┌─ Reading passage

Environment:Apache Spark Kubernetes Runtime

From Leeroopedia


Knowledge Sources
Domains Infrastructure, Kubernetes, Container_Orchestration
Last Updated 2026-02-08 22:00 GMT

Overview

Kubernetes 1.33+ cluster with kubectl RBAC permissions, Docker/Buildx for image building, and tini for container process management to run Spark on Kubernetes.

Description

This environment defines the infrastructure requirements for deploying and running Apache Spark applications on Kubernetes. It requires a running Kubernetes cluster with proper RBAC permissions for pod lifecycle management (create, list, edit, delete), a container runtime for building Spark images, and the spark-submit client configured with the `k8s://` master URL. The container images are based on Zulu OpenJDK 21 and include tini as PID 1 for proper signal handling. The kubernetes-client library version 7.5.2 must be compatible with the target cluster version.

└─
┌─ Information given

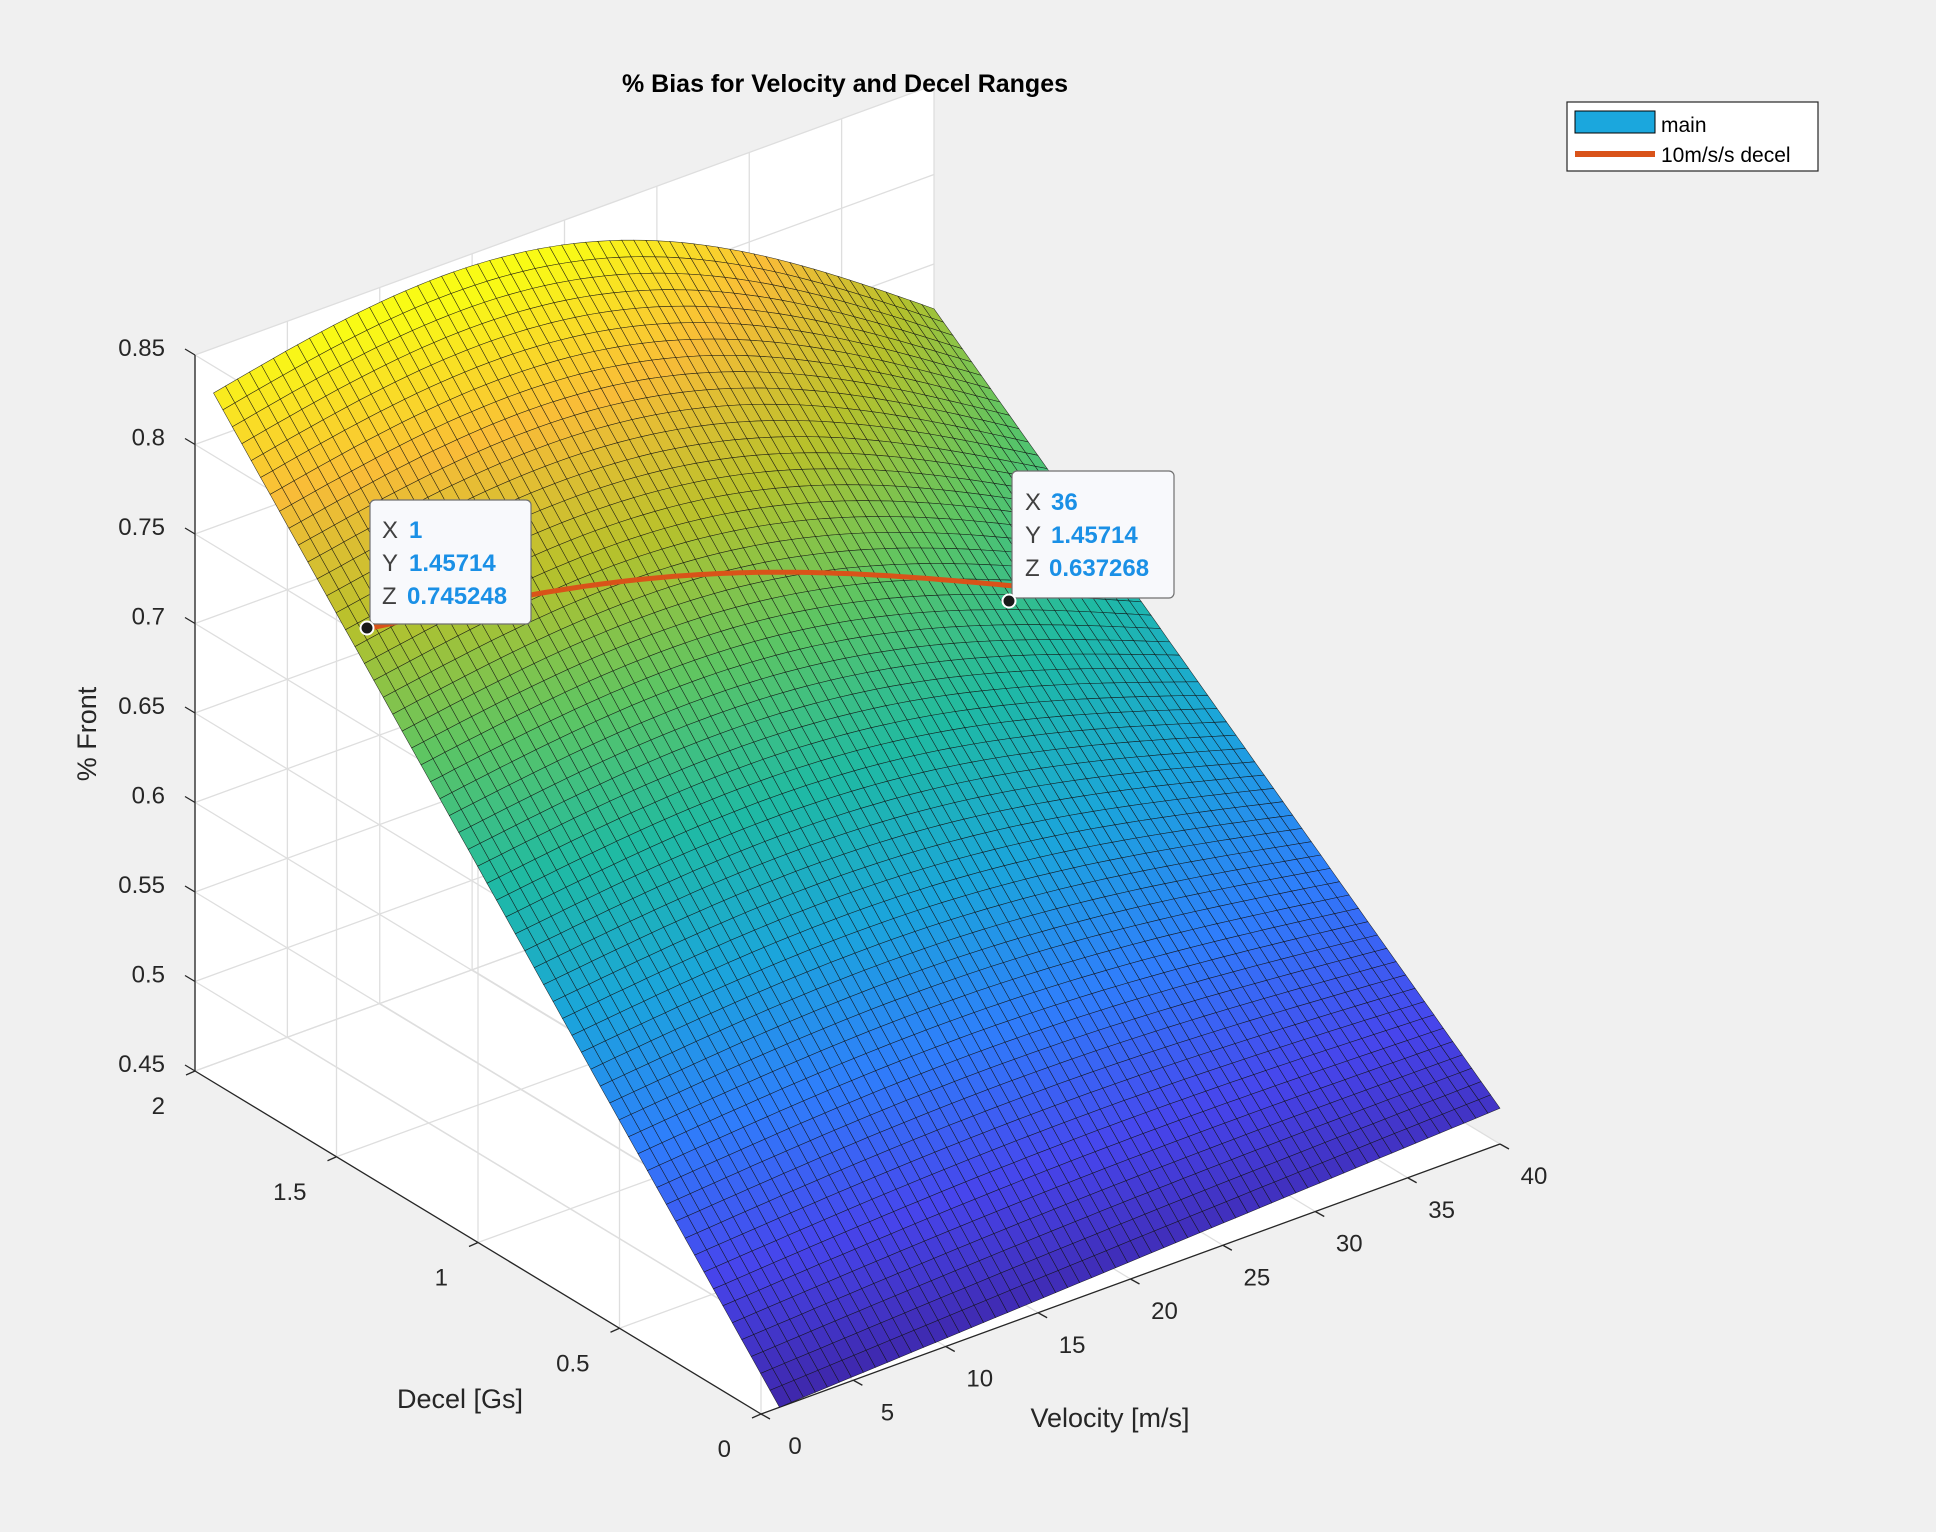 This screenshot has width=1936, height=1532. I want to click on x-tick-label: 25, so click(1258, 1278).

└─
┌─ Information given

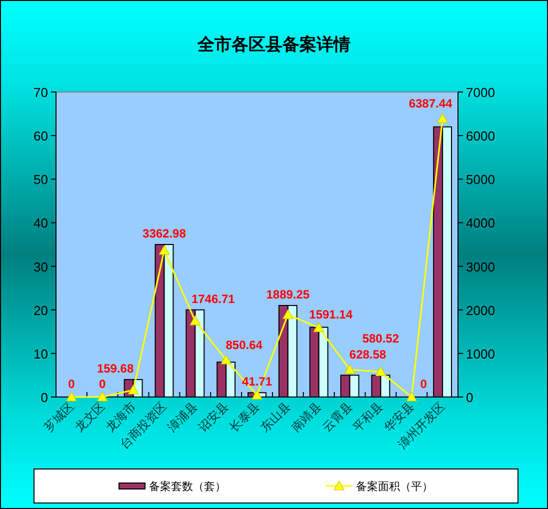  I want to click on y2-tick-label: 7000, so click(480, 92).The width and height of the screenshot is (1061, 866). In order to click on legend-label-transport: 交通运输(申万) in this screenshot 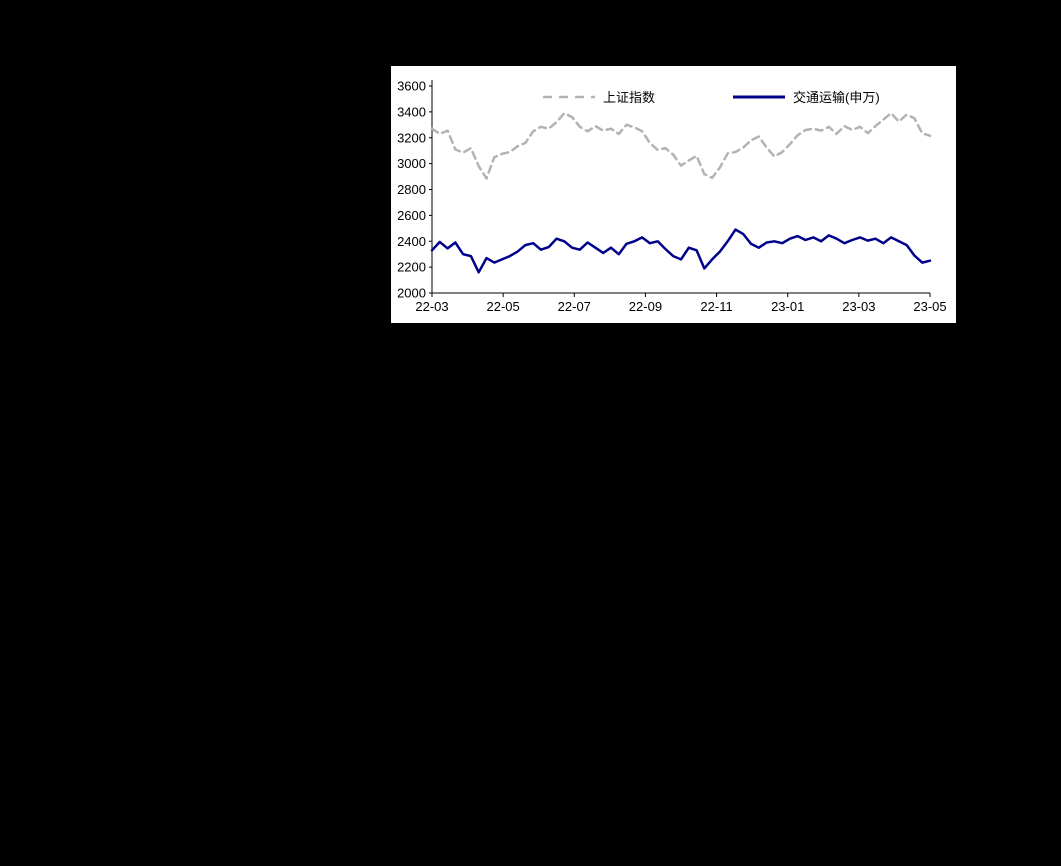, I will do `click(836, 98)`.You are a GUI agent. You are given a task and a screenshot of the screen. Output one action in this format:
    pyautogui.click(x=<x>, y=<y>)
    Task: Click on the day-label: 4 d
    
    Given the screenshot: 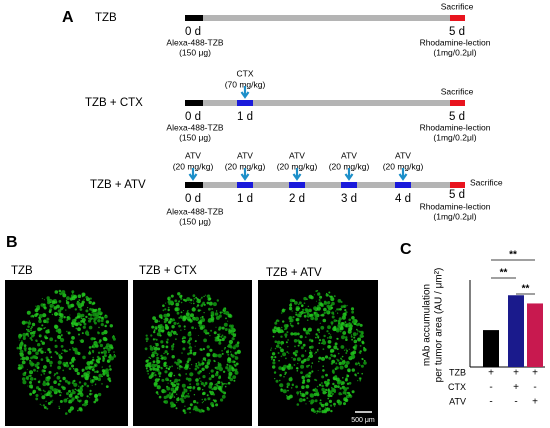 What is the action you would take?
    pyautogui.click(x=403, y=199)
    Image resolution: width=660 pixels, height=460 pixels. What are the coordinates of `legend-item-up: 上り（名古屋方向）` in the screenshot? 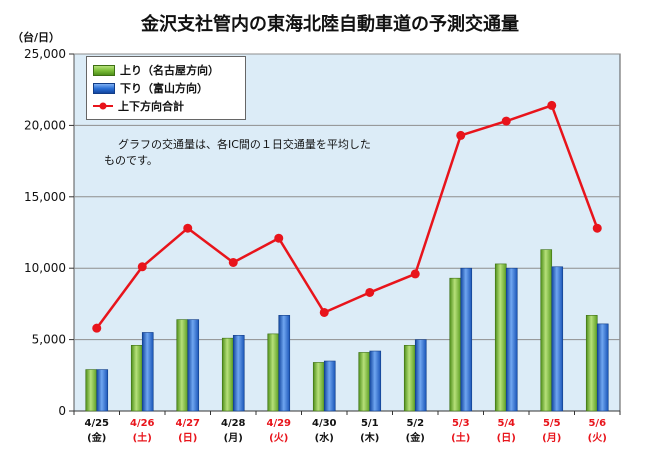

└─

*Tasks and exercises*:
[a] From the Spark on Kubernetes page, reproduce word for word the part that opens with the words containing "This environment defines" and closes with "target cluster version.".
[b] According to the Spark on Kubernetes page, what are the container images based on?

*List of answers*:
[a]
This environment defines the infrastructure requirements for deploying and running Apache Spark applications on Kubernetes. It requires a running Kubernetes cluster with proper RBAC permissions for pod lifecycle management (create, list, edit, delete), a container runtime for building Spark images, and the spark-submit client configured with the `k8s://` master URL. The container images are based on Zulu OpenJDK 21 and include tini as PID 1 for proper signal handling. The kubernetes-client library version 7.5.2 must be compatible with the target cluster version.

[b] Zulu OpenJDK 21